White Lady Ego is sneaky.*

Domesticated: Cupcakes by Amanda K Gross

Domesticated: Cupcakes by Amanda K Gross

Or maybe not as sneaky as we’d like to think. Nine times out of ten Black women pick up on it.** So do many other People of Color, all, the, time. Mostly though we are just fooling ourselves (and other white people).

Here are three big white lady ego themes. (There are so many more! Feel free to share your anecdotes of white lady ego by commenting on this post.) (Also, this white lady ego break down comes out of application of the People’s Institute for Survival and Beyond’s framework of Internalized Racial Superiority (IRS). The sneaky white lady ego manifestations are IRS for those of us who have been socialized as white girls and white women.

Helping and Saving Others – White ladies are known for our helping abilities. Those of us with younger siblings or who grew up in homes with well-defined gender roles learned from an early age that helping take care of others and the house earned us the praise of “mother’s little helper” along with bonus relational time and attention from adults. I started taking care of babies when I was still practically one at the church nursery. Not only was it fun to play with the younger kids and their toys and help my parents on nursery duty, but I also got to skip sitting through the sermon and lengthy prayers. By middle school, childcare had turned into a lucrative business, one that helped pay for my first car and college. And as an added bonus, the ego boost was amazing. It turned out (white) mothers all over the country needed me! And so did their kids. I was paid and praised to help.

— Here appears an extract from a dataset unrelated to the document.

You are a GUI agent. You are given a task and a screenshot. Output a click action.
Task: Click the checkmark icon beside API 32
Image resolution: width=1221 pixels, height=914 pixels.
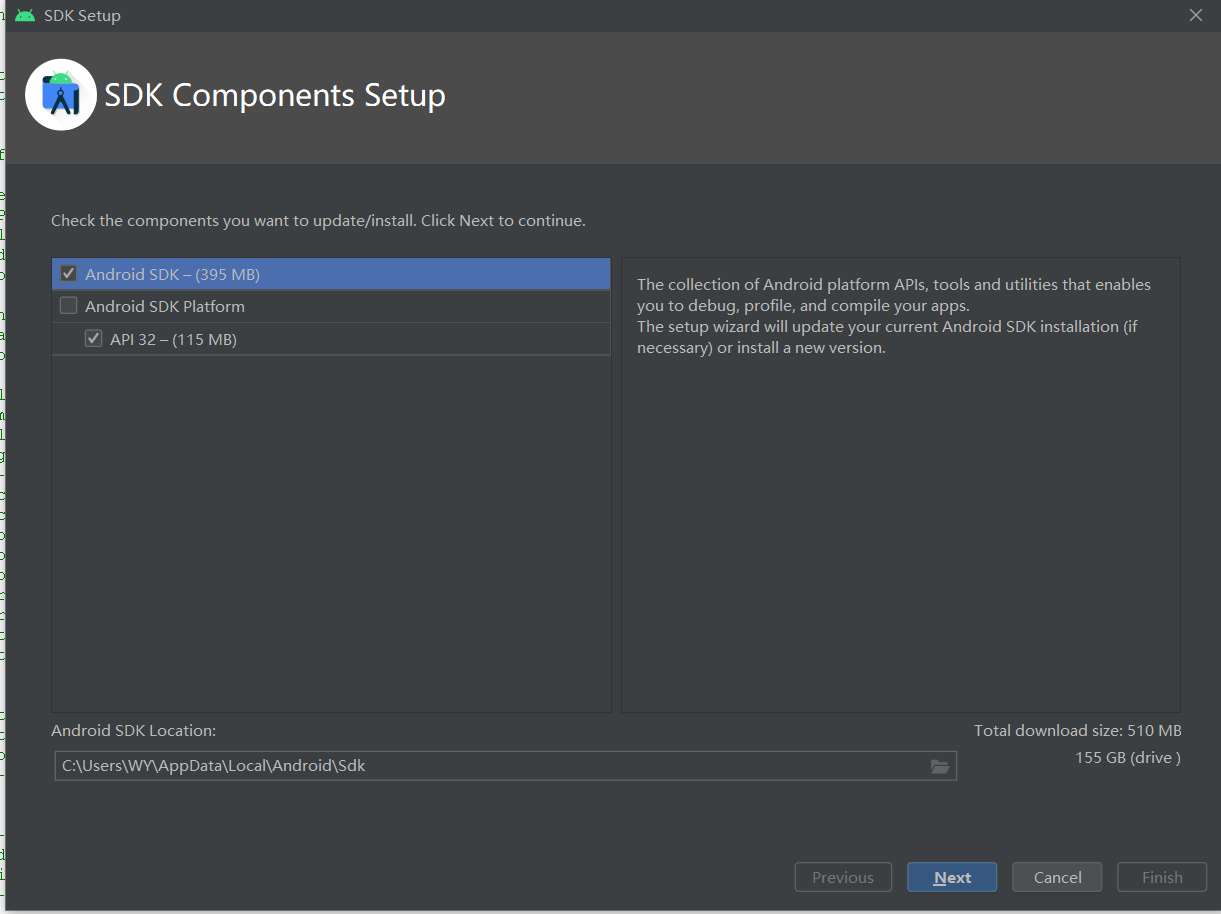click(93, 338)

Being privileged enough to go to college for the intellectual experience, I struggled to choose a major. I went to a small Mennonite school where the emphasis was Micah 6:8, “do justice, love mercy, and walk humbly with your God” and the culture leaned towards helping, fixing, and saving the world especially through the lens of service. As we learned about the evils of world hunger, environmental degradation, “third world” poverty, and the horrors of war we were uniquely positioned to offer our services.

Today, as an adult, this plays out in the white lady-dominated helping fields of education, social work, and healthcare. Most of the youth-led anti-racist organizing I am connected to organizes around disrupting the School to Prison Pipeline***. White ladies are the main offenders at the beginning of that pipeline as teachers, social workers, and nurses bent on helping, fixing, and saving innocent kids from distressed communities. White ladies funnel children of color and children living in poverty out of classrooms and homes and into the violence of education discipline procedures and the child welfare and criminal justice systems. We justify this dynamic with our inflated white lady helper ego. We are good. We are just trying to help. We want to help! All we want to do is help others (especially those who need it/us). We are needed (by those poor/black/hungry/needy children)! We are so well-intentioned, therefore we can’t be doing anything wrong)… Wrong. Often we do the most harm when we have the best intentions. And through it all – and especially when we are not open to criticism- we end up centering ourselves at a cost to many others.

We have been taught our whole lives that we are so good at helping and that helping is so good, and so we have convinced ourselves that we have the right to help whomever, whenever, and however we choose.

Cycles of Trauma (in progress part 2) by Amanda K Gross

Cycles of Trauma (in progress part 2) by Amanda K Gross

Martyr Complex + Apologizing – Due to a history of Anabaptist persecution in Europe and a commitment to nonviolence, my Mennonite subculture smells strongly of martyrdom. This was both how we survived while striving to be consistent with following Christ’s Way of peace. Today this martyr narrative helps maintain our sense of selves as innocent righteous victims. But you don’t have to be Mennonite to have a martyr complex. White ladies are also proficient at this. Connected to helping and saving, we are ready to sacrifice ourselves AT ALL COSTS. Which makes us look really good because if we are sacrificing ourselves then we can’t very well be making it about us. (Or can we?) We want so badly to not be selfish and also to not be perceived as being selfish, that we choose the polar opposite. We choose martyred selflessness.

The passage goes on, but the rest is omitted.